比翼




※現代パロディ。
※ver6.3までのネタバレあり。
※レオアシュ。
※捏造祭り。
















 夏季休暇を利用して、五大陸へ旅行に出掛けることにした。
 大陸鉄道で行ける十二の都市を巡る計画で、長旅になる。そのため、アシュレイは家にある傷みそうな食材を全て使い切ってしまうことにした。
 出立を翌々日に控えた午後。日課のトレーニングを終えてから、十五時の仕上がりを目指してフルーツパウンドを作り始める。使い切ってしまいたい卵とバター、牛乳などを入れて作った生地へ、酒のつまみに購入して余らせていた干し果物を全て投入し、型へ流してオーブンへかける。
 焼き上がるまでの間に風呂へ入り、髪を乾かしてリビングへ戻れば、ちょうど家の中へ砂糖と小麦のこんがりと仕上がったいい香りが満ちていた。夏の昼すぎ、トレーニングを終えた風呂上がり、ドライヤーの温風。今すぐ服を着ればまた汗をかきそうだから、もう少し着ないままでいたい。だが、このまま何も身に着けずに高熱を発するパウンド型を取り出しに行ったら、火傷しそうだ。だから、下着一丁に胸当てエプロンを身に付けてオーブンへ向かった。
 パウンドケーキは、キツネ色に焼き上がっていた。型から取り出してケーキ台の上で冷ましていると、玄関から解錠音がした。
「ただいま」
 レオーネが帰ってきた。旅行のために必要なものを買いに行っていたのだった。
「おかえり」
 リビングへ入って来た彼を振り返り、声を掛ける。
「焼けたから、食うの協力してくれないか?」
「ああ」
 レオーネは目を細めた。
 つかつかと歩み寄ってきて、酔い止めの薬やら飲料やらの入った買い物袋を卓上へ置く。そしておもむろにアシュレイの方へ向き直ったかと思うと、エプロンの肩紐を軽く引っ張った。肩紐がX状にかかったデザインのせいで、背中の紐ごと弟の方へ引き寄せられそうになる。
「何だよ」
「いや」
 レオーネは兄の顔よりやや下の辺りを一瞥する。
「随分サービスがいいなと思って」
 アシュレイは怪訝な顔をした。
「まだ茶も淹れてないけど?」
 レオーネは笑って、肩紐から指を外した。
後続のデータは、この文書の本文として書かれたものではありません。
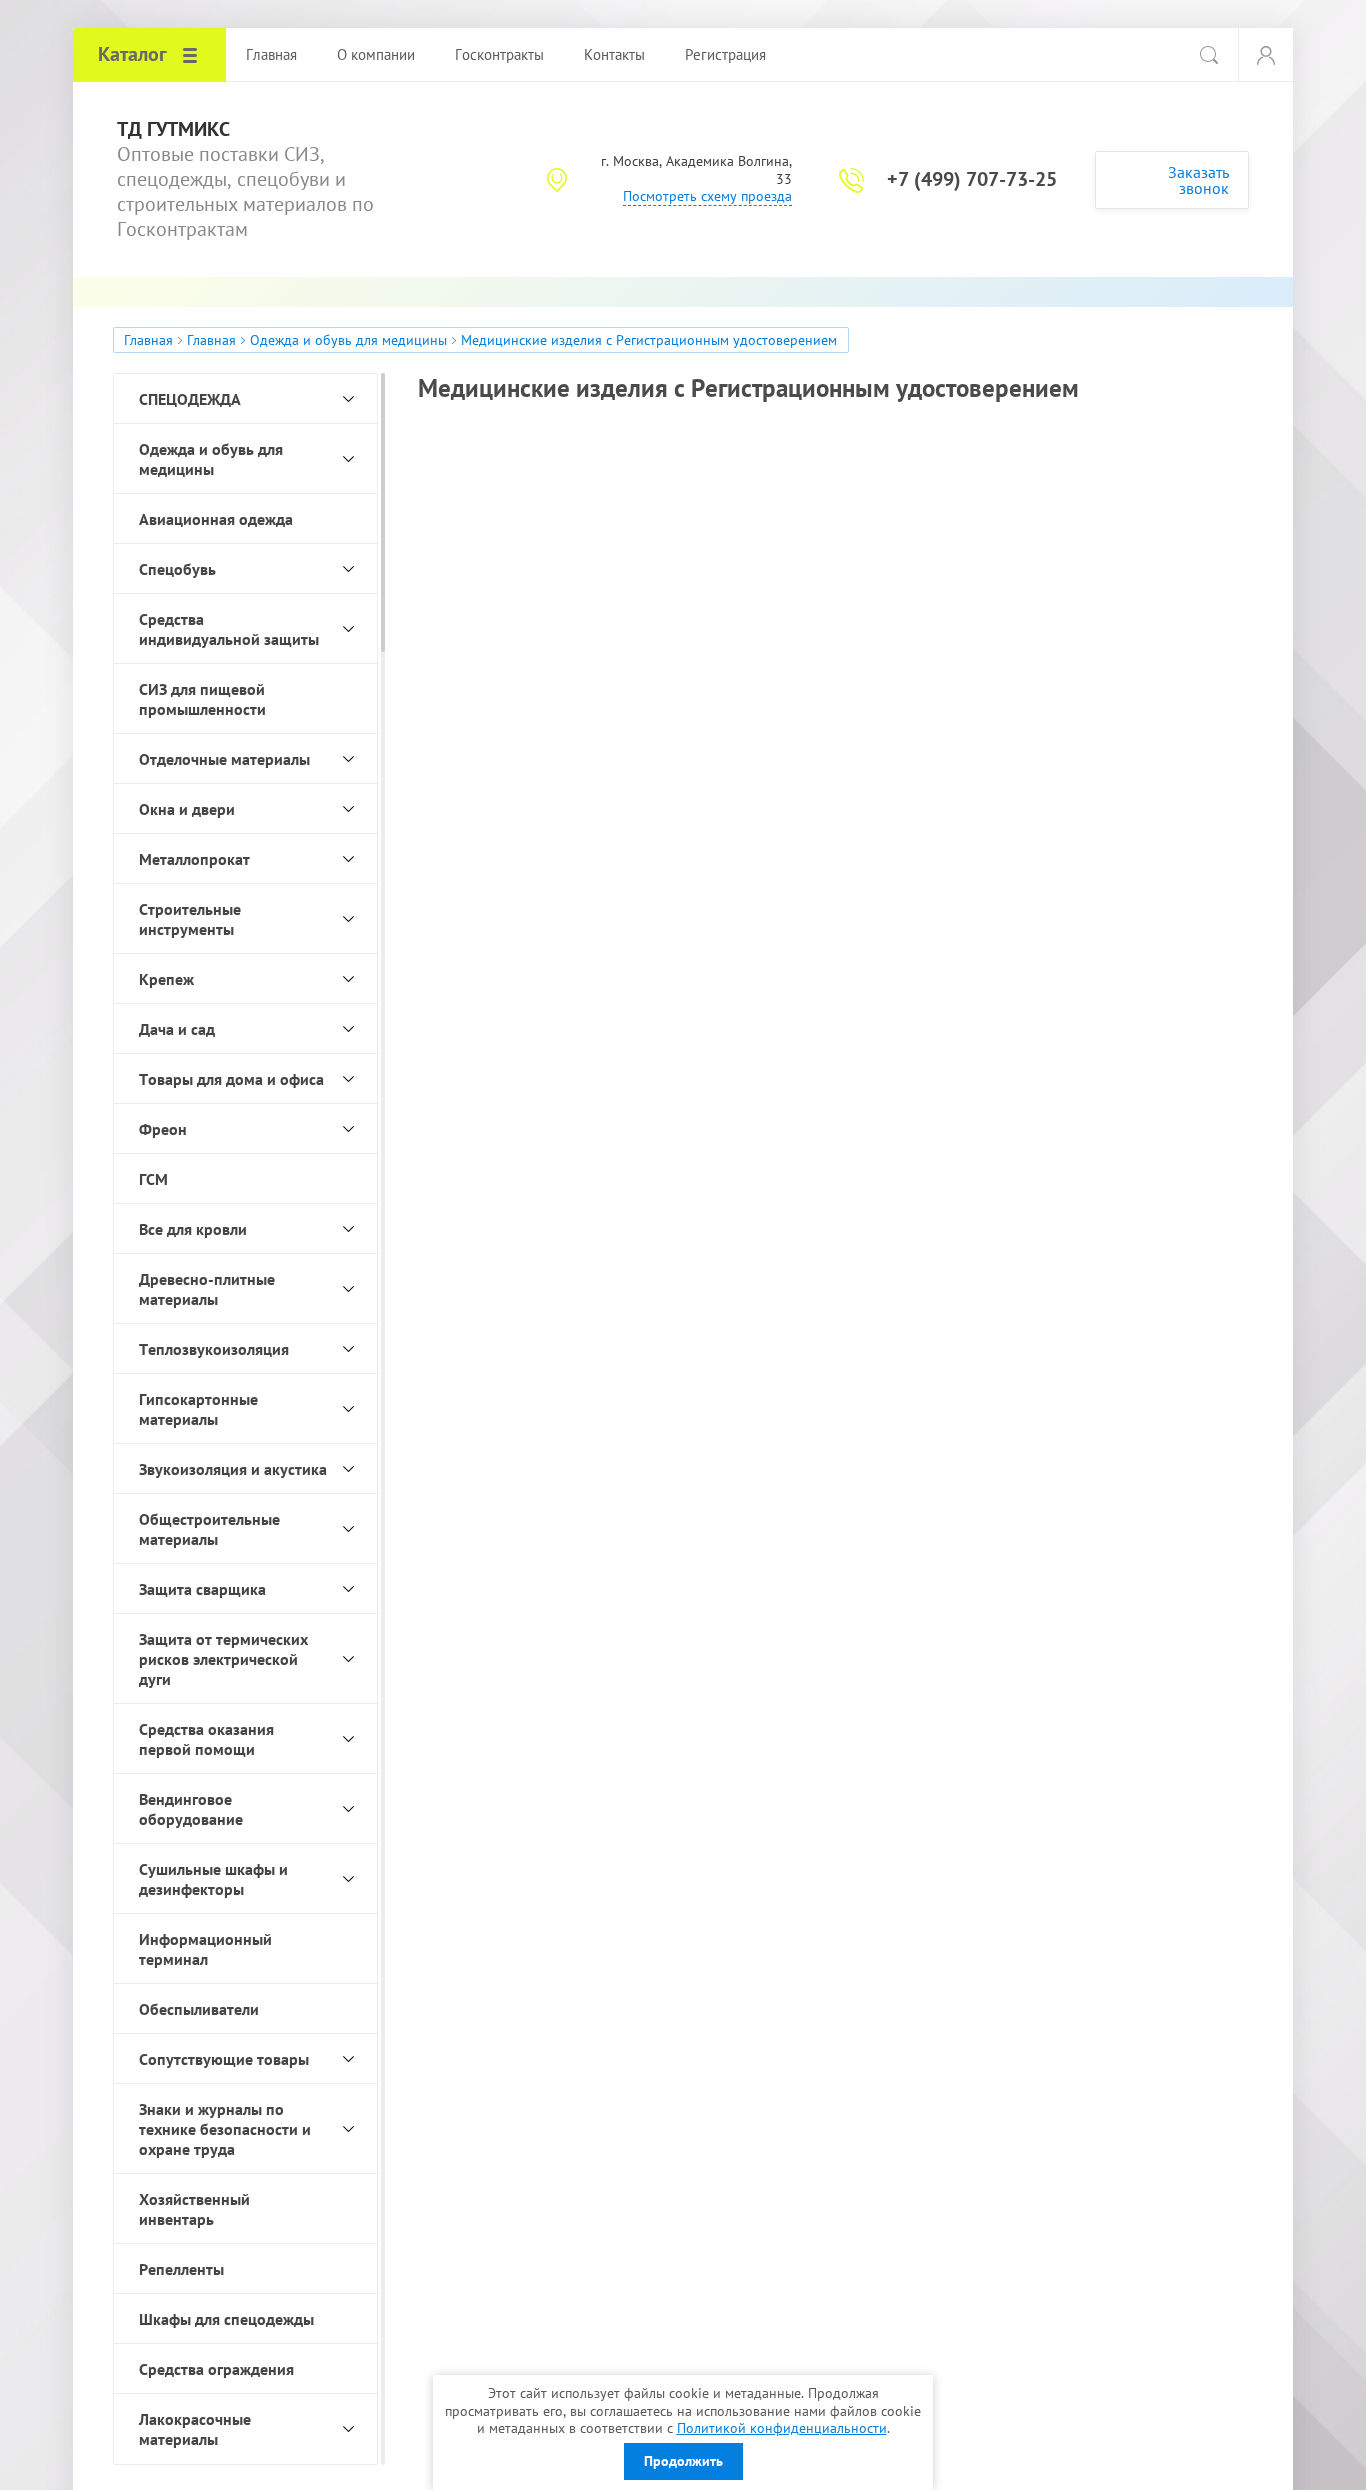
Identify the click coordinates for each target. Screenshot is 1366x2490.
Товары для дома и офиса (231, 1079)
そのまま同じ指を、エプロンの裾、前面に入ったスリットへ差し入れて持ち上げる。
「なんだ、穿いてるのか」
 どこか残念そうだった。
「なくていいのに」
 アシュレイは、ようやく弟の言うことを理解した。
 顔をケーキ台の方へ戻すふりをして、朱を帯びる頬を逸らす。
「言っとくけど、そういうつもりで着たわけじゃないからな」
「そうか」
 パウンドケーキを切り分ける兄の素足を、レオーネの指が辿る。下着の線を確かめるようになぞりながら背後へ向かおうとするのを、アシュレイは弟の唇にケーキを押し付けることで阻止した。
「まだ」
 弟は存外素直に指を離し、ケーキへ食いついた。無言で咀嚼する間に、言い聞かせる。
「旅行の準備が終わってないだろ」
 レオーネは頷いた。嚥下して、綺麗になった口を軽く開いて見せる。もっと食べさせろということらしい。
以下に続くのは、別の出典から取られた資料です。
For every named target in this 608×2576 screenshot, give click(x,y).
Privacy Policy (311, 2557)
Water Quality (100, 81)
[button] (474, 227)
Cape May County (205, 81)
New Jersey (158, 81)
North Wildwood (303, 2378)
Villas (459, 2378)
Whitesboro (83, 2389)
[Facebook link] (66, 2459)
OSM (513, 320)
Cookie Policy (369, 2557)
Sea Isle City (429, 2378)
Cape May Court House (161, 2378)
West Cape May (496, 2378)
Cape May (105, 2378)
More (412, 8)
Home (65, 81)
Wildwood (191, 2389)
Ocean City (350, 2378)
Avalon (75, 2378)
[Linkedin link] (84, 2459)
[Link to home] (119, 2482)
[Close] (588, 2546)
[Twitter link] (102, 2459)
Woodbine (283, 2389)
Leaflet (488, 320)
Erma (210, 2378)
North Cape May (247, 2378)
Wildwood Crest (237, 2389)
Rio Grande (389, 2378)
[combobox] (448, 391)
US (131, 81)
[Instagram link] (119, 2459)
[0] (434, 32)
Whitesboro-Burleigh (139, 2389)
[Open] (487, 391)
 アシュレイは小さめに切り分けた破片を、弟の口へ運んだ。
 俺は何をしているんだろう。そう思ったものの、一心に菓子を味わっている弟を眺めるうち、愛しさに頬が緩んでしまっていることに気付いた。
「終わればいいの?」
 ただし、口が空になってしまえば、これである。
 兄の台詞へ抱いた疑問を素直にぶつけているだけなのか、それとも揚げ足を取ろうとしているのか。判別できないが、毎度こちらが望んでいるかのように誘導するのはやめてほしい。
(流される俺も俺なんだけど)
 揶揄っているのかと受け流そうとしても、本当に弟に望まれてしまえばその気になってしまう。
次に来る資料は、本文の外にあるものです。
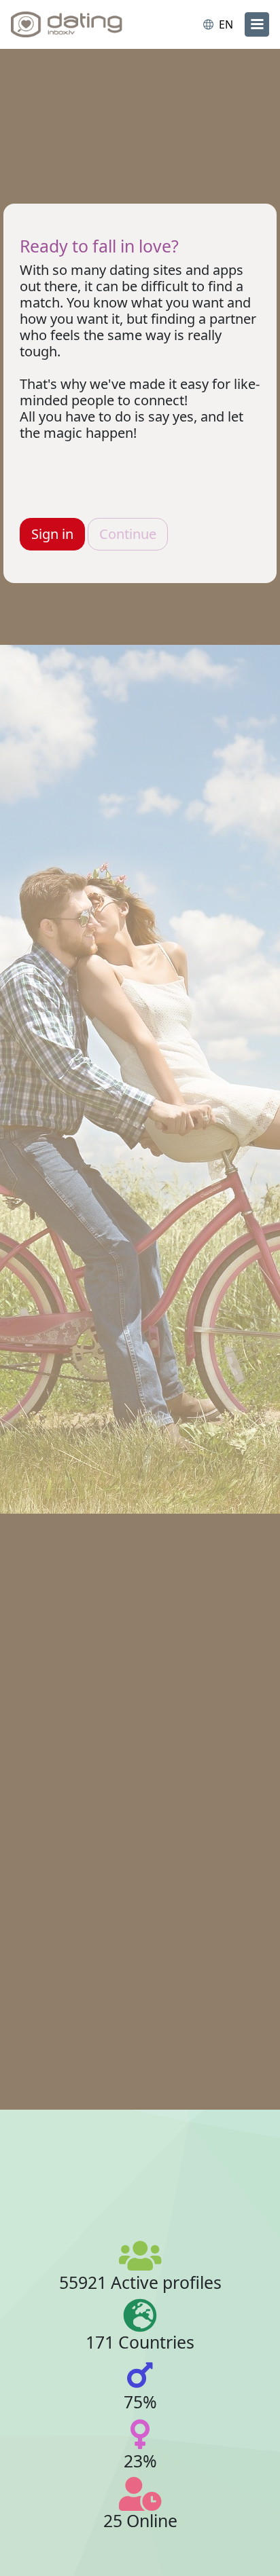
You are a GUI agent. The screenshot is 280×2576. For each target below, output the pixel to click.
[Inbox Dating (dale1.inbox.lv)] (66, 24)
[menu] (257, 24)
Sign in (52, 534)
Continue (127, 534)
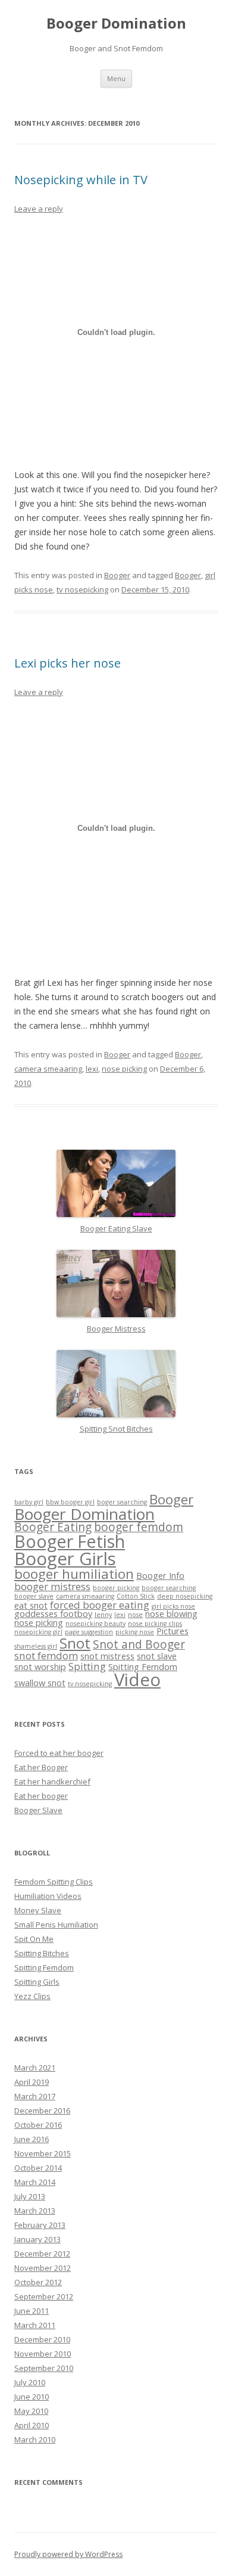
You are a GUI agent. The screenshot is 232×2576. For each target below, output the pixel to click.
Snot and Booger (139, 1644)
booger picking (116, 1588)
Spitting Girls (36, 1981)
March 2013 (34, 2210)
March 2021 (34, 2067)
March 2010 (34, 2439)
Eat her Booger (41, 1767)
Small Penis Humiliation (56, 1924)
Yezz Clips (32, 1996)
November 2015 (42, 2153)
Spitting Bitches (41, 1953)
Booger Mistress (116, 1328)
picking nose (134, 1632)
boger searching (122, 1502)
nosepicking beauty (95, 1623)
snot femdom (46, 1655)
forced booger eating (99, 1605)
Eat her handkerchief (52, 1781)
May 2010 (31, 2411)
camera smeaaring (48, 1068)
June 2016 (31, 2139)
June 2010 (31, 2396)
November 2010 (42, 2353)
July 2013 (29, 2196)
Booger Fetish (69, 1541)
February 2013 (39, 2225)
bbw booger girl (70, 1502)
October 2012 (38, 2282)
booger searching (169, 1588)
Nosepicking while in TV (81, 180)
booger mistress (52, 1586)
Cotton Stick (136, 1596)
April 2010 (31, 2425)
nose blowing (171, 1613)
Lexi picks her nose (67, 663)
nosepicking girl (38, 1632)
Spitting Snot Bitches (116, 1428)
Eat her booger (41, 1795)
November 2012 (42, 2267)
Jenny (103, 1614)
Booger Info (160, 1575)
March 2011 (34, 2325)
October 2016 (38, 2124)
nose (135, 1614)
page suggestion (89, 1632)
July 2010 (29, 2382)
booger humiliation (74, 1574)
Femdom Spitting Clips (53, 1881)
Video (137, 1680)
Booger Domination (116, 23)
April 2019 (31, 2082)
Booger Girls (65, 1559)
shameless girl (35, 1646)
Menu (116, 78)
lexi (92, 1068)
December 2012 (42, 2253)
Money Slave (37, 1910)
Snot (74, 1643)
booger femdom (138, 1527)
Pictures (172, 1631)
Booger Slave (38, 1810)
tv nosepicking (82, 589)
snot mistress (107, 1656)
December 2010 (42, 2339)
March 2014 (34, 2182)
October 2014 (38, 2167)
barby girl (28, 1502)
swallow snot (39, 1683)
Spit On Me (34, 1938)
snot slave (157, 1656)
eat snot (31, 1605)
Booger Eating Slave (116, 1228)
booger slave (34, 1596)
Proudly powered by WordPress (68, 2554)
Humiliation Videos (47, 1896)
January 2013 (37, 2239)
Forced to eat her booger (59, 1753)
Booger (117, 575)
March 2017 (34, 2096)
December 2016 (42, 2110)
 弟に甘えられると応えたくなる癖と、片割れへの尽きることない愛しさは、アシュレイ自身の首を絞めることになってもレオーネを優先させるのだった。
「お前次第かな」
 ひとまず弟の問いをはぐらかして、残ったケーキを切り分ける。
 作業を終えても、まだ弟の視線は自分へ注がれていた。アシュレイはパン切りナイフを卓上へ置き、肩にかかったエプロンの紐を軽く指で摘まんで見せながら彼を窺う。
「こういう格好、好きなのか?」
「さあ。どうだろうね」
 レオーネはうっすらと笑みを浮かべた。
 眼差しが、鋭さを増している気がする。アシュレイは卓上の洗い物を集めて、視線を振り解くように流しへ向かった。
「とにかく、旅行の支度は終わらせようぜ。まだ明日があるから大丈夫だって呑気にしてると、思わぬ落とし穴があって出かけられなくなるかもしれないからな」
 いつもなら弟が言うだろうことを、自分が口にしている。
 我ながら妙な心地がした。こういった時に呑気に構えがちなのが自分で、きちんとこなさせようとするのが弟だったはずだ。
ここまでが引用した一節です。